In the stretch from the line containing "You are a computer-use" through the line containing "Instruction: Click the envelope messages icon", swap "envelope" for "mail". Give only those lines, otherwise unchanged.

══ The input

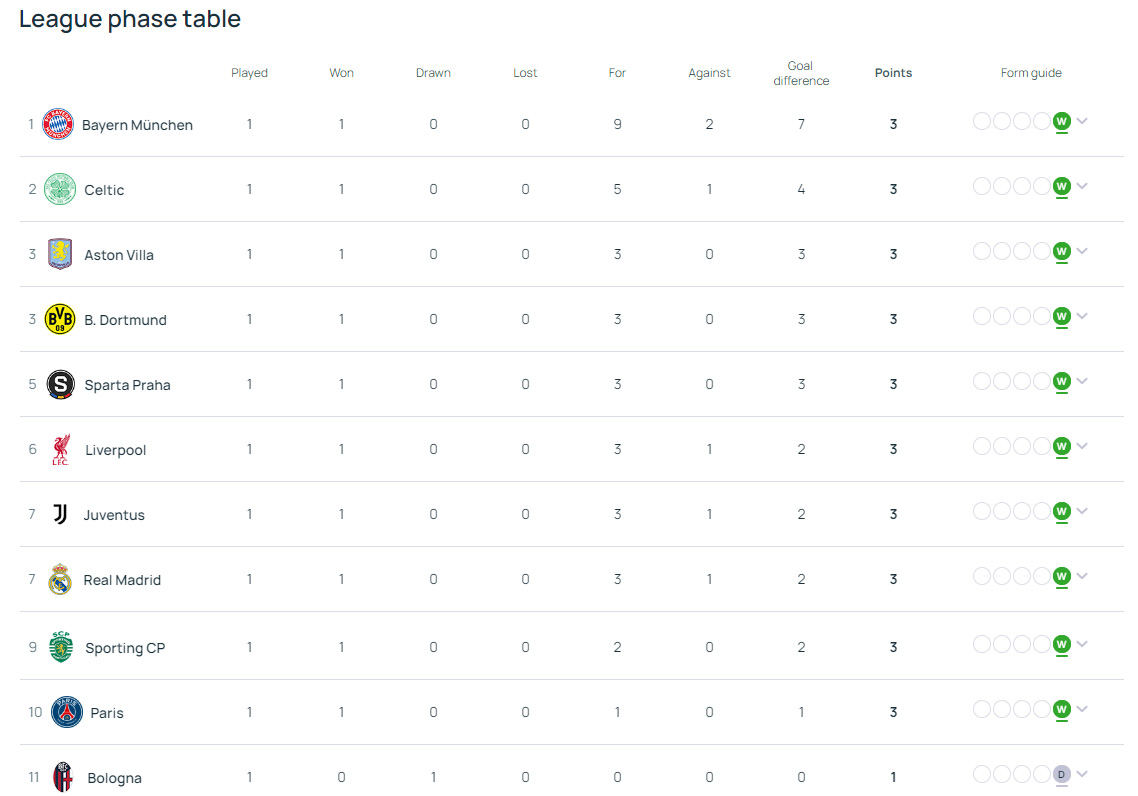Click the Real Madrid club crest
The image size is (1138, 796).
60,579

════
══ The input

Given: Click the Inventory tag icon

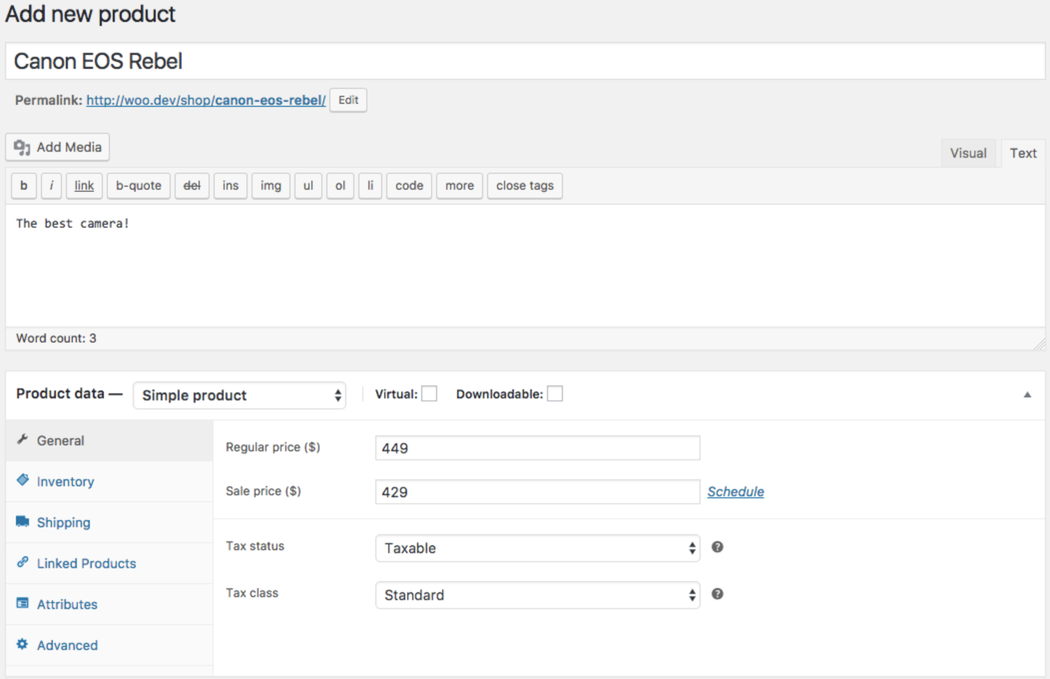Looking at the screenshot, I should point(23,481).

════
══ The input

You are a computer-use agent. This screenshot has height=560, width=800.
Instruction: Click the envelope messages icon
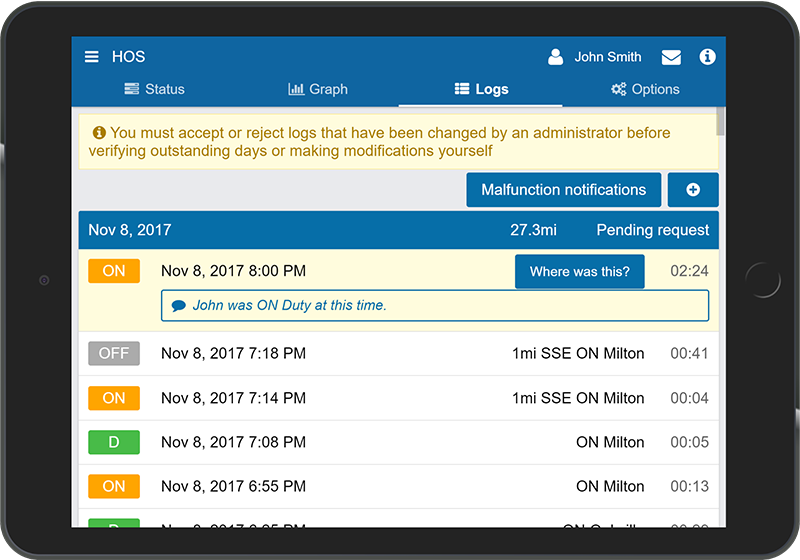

════

Correct response ▸
You are a computer-use agent. This screenshot has height=560, width=800.
Instruction: Click the mail messages icon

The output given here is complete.